Falling in the Dark
Matisse was not playing with paper because he wanted a craft project. He was dying. Or at least he thought he was. It was 1943 in occupied France. The Nazis were just outside the door and Matisse was trapped in a bed after surgery left his body ruined and his spirit thin. He couldn’t stand at an easel anymore so he grabbed a pair of heavy tailor scissors and started hacking into pre-painted sheets of gouache. He didn’t bother drawing lines first. He just cut straight into the raw color.

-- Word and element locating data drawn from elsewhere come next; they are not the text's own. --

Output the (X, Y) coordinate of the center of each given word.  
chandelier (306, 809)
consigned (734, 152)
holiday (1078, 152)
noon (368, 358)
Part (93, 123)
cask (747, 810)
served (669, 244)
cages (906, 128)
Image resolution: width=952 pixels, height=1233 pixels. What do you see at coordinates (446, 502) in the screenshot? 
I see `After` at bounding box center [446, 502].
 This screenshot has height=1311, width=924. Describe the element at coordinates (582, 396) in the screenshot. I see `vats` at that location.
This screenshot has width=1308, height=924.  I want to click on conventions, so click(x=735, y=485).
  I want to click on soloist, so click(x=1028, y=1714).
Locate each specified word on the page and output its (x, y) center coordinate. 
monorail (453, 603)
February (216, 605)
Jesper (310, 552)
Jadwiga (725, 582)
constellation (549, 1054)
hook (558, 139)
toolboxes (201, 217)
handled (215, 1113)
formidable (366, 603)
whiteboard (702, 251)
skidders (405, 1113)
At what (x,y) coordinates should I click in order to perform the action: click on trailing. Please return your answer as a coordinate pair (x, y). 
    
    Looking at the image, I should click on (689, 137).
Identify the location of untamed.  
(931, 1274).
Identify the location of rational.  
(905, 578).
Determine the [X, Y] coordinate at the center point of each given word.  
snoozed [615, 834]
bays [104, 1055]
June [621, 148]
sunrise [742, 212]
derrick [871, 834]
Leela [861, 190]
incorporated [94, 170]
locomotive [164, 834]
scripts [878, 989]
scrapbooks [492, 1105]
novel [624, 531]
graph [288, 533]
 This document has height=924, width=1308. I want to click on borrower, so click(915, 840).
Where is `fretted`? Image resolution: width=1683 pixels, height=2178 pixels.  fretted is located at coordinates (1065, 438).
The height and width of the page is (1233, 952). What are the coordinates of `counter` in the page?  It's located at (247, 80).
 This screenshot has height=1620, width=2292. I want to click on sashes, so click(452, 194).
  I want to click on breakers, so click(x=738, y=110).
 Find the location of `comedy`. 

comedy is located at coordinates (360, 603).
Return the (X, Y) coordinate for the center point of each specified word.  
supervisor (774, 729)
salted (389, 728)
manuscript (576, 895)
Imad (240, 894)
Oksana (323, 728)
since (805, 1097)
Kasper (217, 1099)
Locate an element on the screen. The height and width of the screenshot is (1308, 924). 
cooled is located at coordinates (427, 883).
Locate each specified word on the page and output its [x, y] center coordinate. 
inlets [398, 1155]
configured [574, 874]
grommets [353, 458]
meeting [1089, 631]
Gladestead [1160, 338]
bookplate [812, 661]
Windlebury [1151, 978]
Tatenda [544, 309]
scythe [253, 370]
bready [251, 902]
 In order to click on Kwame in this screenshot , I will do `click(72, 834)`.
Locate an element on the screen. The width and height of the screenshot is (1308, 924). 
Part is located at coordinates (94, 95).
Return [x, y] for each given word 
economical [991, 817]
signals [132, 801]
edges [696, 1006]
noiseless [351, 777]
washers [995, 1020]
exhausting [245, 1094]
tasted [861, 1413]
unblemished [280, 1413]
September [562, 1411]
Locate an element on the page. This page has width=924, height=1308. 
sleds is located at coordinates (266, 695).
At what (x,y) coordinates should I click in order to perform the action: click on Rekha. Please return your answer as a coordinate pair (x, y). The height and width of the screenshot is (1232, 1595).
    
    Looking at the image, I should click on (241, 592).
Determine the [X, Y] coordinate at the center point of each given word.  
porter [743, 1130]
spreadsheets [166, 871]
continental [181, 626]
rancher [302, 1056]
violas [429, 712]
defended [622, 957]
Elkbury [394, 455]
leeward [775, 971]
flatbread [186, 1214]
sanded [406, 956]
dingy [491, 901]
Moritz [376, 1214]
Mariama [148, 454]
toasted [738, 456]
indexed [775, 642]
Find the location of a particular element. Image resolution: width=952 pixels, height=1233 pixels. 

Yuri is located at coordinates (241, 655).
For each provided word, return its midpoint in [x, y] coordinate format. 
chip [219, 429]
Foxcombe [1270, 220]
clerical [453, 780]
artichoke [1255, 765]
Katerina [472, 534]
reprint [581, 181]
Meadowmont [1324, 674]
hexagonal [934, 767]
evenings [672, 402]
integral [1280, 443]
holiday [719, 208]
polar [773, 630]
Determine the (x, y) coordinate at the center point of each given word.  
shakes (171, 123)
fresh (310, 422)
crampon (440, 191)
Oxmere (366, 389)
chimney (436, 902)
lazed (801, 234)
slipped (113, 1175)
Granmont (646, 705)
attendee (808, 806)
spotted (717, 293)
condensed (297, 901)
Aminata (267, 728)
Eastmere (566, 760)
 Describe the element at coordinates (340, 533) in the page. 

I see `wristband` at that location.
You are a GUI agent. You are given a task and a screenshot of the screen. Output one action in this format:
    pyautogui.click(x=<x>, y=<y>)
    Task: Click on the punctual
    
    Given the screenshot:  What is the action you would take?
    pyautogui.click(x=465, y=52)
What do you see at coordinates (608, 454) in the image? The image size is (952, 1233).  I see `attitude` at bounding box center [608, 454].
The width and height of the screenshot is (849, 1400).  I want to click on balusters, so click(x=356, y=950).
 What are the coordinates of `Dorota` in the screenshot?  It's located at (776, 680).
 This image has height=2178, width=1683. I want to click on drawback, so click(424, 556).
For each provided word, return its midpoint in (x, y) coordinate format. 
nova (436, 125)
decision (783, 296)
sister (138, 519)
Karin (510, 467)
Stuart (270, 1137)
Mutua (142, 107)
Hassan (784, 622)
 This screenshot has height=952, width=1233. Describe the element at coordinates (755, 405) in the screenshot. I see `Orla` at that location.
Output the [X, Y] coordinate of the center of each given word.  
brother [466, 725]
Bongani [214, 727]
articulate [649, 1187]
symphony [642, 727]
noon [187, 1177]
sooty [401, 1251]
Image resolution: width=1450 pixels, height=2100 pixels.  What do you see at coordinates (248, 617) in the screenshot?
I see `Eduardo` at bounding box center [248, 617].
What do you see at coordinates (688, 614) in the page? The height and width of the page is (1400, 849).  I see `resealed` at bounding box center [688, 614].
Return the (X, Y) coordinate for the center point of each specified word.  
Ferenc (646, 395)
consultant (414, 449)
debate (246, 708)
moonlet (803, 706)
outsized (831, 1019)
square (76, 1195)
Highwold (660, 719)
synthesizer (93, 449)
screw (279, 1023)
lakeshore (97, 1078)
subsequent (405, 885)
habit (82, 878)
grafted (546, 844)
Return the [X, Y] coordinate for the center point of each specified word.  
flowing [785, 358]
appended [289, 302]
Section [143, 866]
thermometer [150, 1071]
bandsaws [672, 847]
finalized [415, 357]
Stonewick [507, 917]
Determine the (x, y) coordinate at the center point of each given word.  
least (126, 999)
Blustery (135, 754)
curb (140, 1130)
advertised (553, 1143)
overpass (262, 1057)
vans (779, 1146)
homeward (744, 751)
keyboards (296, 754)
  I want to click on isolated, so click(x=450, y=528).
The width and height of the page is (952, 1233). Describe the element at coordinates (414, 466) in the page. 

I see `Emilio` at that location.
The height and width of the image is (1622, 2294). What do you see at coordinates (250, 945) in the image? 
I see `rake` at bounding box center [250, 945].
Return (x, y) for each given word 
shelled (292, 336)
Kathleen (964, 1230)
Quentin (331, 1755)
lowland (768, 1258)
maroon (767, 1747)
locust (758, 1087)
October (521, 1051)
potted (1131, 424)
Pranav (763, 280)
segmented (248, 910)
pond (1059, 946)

Icarus is usually about a boy who flew too close to the sun and fell. But this version is not just an old myth for children. Look at the black silhouette. It’s heavy and tumbling through a blue sky that feels more like a bruise than a heaven. Those yellow shapes are not stars. They’re anti-aircraft shells exploding in the night sky over a broken France. Matisse sat in his sickbed while the world screamed and he made beauty out of the scraps left behind.
There’s a single red dot pinned to the chest. A heart. Amidst the fall and the fire and the war there is still a pulse. Matisse was carving his way out of a physical prison. He called it drawing with scissors. It was violent and it was graceful all at once. He took the paper and he took the color and he refused to let the darkness have the last word. He did not need a brush to show us what it feels like to fall while your heart is still beating. It was his way of surviving the end of the world.
References
Elderfield, John. The Cut-Outs of Henri Matisse. New York: George Braziller, 1978.
Flam, Jack. Matisse on Art. Berkeley: University of California Press, 1995.
Matisse, Henri. Jazz. Paris, Tériade, 1947.